[[ Data records open ]]

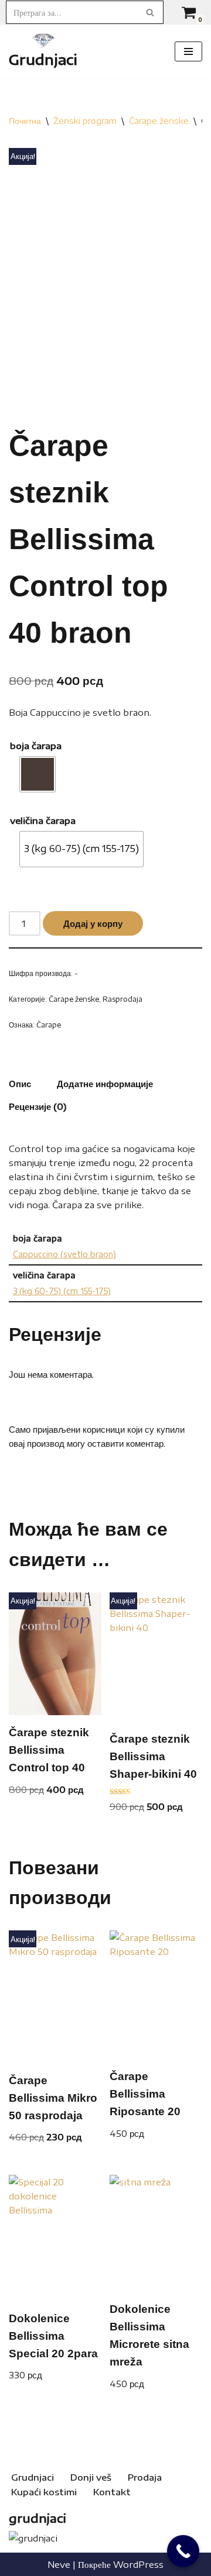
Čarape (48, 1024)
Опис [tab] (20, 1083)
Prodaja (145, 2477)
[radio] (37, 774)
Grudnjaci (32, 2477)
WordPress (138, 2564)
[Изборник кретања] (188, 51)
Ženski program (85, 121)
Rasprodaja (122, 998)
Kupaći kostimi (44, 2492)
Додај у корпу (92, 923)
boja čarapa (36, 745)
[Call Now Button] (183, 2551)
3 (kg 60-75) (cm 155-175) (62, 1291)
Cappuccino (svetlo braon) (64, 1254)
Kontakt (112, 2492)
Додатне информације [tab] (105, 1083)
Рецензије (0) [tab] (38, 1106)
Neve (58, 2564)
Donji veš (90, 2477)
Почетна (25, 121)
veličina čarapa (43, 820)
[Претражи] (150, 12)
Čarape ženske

[[ Data records closed ]]

■ About this task ■
Every line from the one with "[Call Now Button] (183, 2551)" through the last line of the records above should be returned exactly, please, and no others.

■ Task solution ■
[Call Now Button] (183, 2551)
3 (kg 60-75) (cm 155-175) (62, 1291)
Cappuccino (svetlo braon) (64, 1254)
Kontakt (112, 2492)
Додатне информације [tab] (105, 1083)
Рецензије (0) [tab] (38, 1106)
Neve (58, 2564)
Donji veš (90, 2477)
Почетна (25, 121)
veličina čarapa (43, 820)
[Претражи] (150, 12)
Čarape ženske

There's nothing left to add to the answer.